### The input

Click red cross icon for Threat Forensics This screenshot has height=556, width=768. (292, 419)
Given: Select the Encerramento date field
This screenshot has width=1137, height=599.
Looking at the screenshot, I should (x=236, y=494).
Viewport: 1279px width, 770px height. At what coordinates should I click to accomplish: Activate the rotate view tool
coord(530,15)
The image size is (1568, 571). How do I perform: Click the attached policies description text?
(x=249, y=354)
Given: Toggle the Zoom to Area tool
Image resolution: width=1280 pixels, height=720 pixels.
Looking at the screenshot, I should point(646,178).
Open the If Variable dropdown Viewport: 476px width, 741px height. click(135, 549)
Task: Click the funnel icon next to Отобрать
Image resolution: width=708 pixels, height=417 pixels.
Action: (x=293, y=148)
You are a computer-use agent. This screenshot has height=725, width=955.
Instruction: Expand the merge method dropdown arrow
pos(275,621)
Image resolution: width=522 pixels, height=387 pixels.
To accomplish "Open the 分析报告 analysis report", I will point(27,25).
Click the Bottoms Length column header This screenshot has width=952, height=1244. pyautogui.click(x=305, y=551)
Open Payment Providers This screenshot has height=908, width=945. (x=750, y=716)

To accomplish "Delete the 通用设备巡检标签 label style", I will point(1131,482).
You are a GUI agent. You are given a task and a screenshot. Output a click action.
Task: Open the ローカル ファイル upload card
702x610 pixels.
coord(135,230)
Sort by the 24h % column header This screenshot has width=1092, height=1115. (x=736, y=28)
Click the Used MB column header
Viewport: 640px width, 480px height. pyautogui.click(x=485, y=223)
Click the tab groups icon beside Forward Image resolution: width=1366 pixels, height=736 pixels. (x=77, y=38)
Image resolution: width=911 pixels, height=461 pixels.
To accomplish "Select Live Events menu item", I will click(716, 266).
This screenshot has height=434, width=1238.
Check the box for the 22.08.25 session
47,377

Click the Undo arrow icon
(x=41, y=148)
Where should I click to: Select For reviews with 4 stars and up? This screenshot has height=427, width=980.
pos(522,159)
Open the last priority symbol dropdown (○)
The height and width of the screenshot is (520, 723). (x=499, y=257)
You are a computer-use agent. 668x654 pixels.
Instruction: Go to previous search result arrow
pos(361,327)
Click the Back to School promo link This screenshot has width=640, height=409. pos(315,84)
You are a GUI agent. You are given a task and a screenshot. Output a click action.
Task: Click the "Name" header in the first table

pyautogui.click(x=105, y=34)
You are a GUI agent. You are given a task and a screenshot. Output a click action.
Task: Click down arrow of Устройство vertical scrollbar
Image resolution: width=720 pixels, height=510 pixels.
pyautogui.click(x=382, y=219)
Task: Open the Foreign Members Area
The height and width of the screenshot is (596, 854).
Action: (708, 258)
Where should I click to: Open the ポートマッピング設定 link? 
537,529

######

▶ _Instructions to follow_: Scan each line above for the string "computer". Give the tally and nothing else.

▶ _Answer to the problem_: 2